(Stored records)
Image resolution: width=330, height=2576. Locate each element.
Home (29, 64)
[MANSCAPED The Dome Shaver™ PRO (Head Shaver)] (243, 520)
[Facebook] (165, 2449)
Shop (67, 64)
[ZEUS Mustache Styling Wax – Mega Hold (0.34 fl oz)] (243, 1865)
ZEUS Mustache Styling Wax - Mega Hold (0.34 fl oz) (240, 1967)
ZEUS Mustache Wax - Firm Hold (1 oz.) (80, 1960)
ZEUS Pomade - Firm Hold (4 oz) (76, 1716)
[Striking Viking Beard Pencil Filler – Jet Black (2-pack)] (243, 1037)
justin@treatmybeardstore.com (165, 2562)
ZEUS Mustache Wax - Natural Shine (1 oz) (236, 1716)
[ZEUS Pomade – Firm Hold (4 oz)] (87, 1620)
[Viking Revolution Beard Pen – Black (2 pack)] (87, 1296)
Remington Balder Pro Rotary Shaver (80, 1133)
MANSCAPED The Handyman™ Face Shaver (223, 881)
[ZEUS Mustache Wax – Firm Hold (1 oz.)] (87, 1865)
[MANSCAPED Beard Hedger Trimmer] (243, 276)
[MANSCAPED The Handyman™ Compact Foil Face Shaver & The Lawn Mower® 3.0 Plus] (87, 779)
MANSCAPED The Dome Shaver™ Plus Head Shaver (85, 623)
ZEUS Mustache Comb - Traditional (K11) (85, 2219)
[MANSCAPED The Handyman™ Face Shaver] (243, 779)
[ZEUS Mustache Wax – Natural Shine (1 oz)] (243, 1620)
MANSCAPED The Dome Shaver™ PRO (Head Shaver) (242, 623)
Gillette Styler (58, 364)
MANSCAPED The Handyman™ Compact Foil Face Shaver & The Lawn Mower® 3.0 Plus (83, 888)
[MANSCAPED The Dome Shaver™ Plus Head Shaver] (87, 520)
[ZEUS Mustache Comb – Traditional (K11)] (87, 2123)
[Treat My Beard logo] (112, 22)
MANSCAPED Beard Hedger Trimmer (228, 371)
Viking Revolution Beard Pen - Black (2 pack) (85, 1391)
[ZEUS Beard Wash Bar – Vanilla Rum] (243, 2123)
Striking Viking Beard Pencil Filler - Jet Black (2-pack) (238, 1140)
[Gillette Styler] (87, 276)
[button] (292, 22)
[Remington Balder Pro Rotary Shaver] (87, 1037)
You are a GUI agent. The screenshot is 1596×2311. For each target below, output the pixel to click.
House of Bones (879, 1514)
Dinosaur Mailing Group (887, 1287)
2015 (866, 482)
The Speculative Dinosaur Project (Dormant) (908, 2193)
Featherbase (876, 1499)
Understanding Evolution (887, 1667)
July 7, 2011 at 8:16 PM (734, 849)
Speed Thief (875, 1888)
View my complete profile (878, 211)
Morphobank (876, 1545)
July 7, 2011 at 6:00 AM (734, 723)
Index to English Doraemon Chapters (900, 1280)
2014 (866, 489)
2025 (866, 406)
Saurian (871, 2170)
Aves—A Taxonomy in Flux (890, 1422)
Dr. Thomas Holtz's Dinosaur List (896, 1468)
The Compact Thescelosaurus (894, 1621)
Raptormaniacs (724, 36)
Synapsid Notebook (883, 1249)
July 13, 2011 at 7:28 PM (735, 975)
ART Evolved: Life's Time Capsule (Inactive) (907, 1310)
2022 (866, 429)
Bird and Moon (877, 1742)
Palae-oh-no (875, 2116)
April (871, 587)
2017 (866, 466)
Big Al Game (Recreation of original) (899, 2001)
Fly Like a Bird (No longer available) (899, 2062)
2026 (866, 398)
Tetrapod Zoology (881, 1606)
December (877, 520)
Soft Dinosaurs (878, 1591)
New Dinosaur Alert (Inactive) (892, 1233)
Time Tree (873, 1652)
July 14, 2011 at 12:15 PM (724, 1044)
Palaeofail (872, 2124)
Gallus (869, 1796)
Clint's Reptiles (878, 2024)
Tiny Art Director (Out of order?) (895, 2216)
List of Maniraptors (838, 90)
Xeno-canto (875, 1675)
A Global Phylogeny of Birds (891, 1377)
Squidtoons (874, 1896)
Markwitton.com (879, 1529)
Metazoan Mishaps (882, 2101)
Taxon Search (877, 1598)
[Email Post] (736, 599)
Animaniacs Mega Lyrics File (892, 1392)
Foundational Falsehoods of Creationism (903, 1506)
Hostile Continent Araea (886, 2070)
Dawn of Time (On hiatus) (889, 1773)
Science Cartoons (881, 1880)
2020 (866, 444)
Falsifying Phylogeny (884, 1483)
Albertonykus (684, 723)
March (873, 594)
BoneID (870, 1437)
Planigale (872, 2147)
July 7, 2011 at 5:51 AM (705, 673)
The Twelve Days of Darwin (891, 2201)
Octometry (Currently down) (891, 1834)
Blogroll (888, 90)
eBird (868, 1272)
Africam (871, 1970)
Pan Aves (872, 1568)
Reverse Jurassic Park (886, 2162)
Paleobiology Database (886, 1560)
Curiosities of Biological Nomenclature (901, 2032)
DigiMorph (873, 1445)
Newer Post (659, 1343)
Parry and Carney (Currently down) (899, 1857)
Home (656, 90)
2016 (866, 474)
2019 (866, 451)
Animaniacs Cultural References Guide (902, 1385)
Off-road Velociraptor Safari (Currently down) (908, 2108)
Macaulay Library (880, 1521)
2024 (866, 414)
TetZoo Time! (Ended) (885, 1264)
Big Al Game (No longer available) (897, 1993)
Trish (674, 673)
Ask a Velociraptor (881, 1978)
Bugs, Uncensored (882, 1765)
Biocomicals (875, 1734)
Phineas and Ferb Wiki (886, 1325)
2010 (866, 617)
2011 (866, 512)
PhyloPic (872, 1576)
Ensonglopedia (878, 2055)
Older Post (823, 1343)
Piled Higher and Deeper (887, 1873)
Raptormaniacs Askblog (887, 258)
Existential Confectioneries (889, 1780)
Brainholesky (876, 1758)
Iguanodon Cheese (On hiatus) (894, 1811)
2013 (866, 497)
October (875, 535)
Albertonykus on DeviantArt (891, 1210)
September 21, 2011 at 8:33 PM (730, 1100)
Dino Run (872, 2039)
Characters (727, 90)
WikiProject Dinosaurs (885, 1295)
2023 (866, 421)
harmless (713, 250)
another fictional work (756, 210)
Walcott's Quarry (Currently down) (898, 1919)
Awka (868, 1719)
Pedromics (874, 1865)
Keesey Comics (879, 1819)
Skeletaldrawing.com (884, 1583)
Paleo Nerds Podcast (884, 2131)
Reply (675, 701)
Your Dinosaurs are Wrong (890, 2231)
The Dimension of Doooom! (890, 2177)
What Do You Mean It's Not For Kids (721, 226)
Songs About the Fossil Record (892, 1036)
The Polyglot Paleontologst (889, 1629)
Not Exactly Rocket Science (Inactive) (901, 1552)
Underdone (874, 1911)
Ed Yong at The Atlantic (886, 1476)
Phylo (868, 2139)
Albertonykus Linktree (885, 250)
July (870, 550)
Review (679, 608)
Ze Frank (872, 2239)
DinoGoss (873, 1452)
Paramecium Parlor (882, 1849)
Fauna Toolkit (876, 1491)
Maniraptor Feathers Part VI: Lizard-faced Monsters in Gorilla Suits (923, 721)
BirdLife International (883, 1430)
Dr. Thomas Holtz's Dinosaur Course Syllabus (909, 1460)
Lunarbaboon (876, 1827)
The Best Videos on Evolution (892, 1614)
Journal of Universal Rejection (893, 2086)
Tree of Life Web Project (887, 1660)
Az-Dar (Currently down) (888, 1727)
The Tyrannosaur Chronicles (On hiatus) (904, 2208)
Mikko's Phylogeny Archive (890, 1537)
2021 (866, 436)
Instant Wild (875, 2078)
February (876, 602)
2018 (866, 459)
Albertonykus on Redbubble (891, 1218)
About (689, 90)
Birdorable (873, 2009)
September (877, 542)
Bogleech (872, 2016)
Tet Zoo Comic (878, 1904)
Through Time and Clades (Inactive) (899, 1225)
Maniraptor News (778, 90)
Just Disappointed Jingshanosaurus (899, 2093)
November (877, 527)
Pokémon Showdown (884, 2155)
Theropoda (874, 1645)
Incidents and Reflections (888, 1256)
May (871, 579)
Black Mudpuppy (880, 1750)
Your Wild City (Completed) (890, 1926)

- _THE PROBLEM_
Where the data above reaches the line holding "[ZEUS Mustache Wax – Natural", begin printing, and stop after the line holding "New Dinosaur Alert (Inactive) (892, 1233)". Each line must be reproduced exactly, with nothing else added.

- _COMPLETED TASK_
[ZEUS Mustache Wax – Natural Shine (1 oz)] (243, 1620)
MANSCAPED The Dome Shaver™ PRO (Head Shaver) (242, 623)
Gillette Styler (58, 364)
MANSCAPED The Handyman™ Compact Foil Face Shaver & The Lawn Mower® 3.0 Plus (83, 888)
[MANSCAPED The Dome Shaver™ Plus Head Shaver] (87, 520)
[ZEUS Mustache Comb – Traditional (K11)] (87, 2123)
[Treat My Beard logo] (112, 22)
MANSCAPED Beard Hedger Trimmer (228, 371)
Viking Revolution Beard Pen - Black (2 pack) (85, 1391)
[ZEUS Beard Wash Bar – Vanilla Rum] (243, 2123)
Striking Viking Beard Pencil Filler - Jet Black (2-pack) (238, 1140)
[Gillette Styler] (87, 276)
[button] (292, 22)
[Remington Balder Pro Rotary Shaver] (87, 1037)
You are a GUI agent. The screenshot is 1596×2311. For each target below, output the pixel to click.
House of Bones (879, 1514)
Dinosaur Mailing Group (887, 1287)
2015 (866, 482)
The Speculative Dinosaur Project (Dormant) (908, 2193)
Featherbase (876, 1499)
Understanding Evolution (887, 1667)
July 7, 2011 at 8:16 PM (734, 849)
Speed Thief (875, 1888)
View my complete profile (878, 211)
Morphobank (876, 1545)
July 7, 2011 at 6:00 AM (734, 723)
Index to English Doraemon Chapters (900, 1280)
2014 (866, 489)
2025 (866, 406)
Saurian (871, 2170)
Aves—A Taxonomy in Flux (890, 1422)
Dr. Thomas Holtz's Dinosaur List (896, 1468)
The Compact Thescelosaurus (894, 1621)
Raptormaniacs (724, 36)
Synapsid Notebook (883, 1249)
July 13, 2011 at 7:28 PM (735, 975)
ART Evolved: Life's Time Capsule (Inactive) (907, 1310)
2022 (866, 429)
Bird and Moon (877, 1742)
Palae-oh-no (875, 2116)
April (871, 587)
2017 (866, 466)
Big Al Game (Recreation of original) (899, 2001)
Fly Like a Bird (No longer available) (899, 2062)
2026 (866, 398)
Tetrapod Zoology (881, 1606)
December (877, 520)
Soft Dinosaurs (878, 1591)
New Dinosaur Alert (Inactive) (892, 1233)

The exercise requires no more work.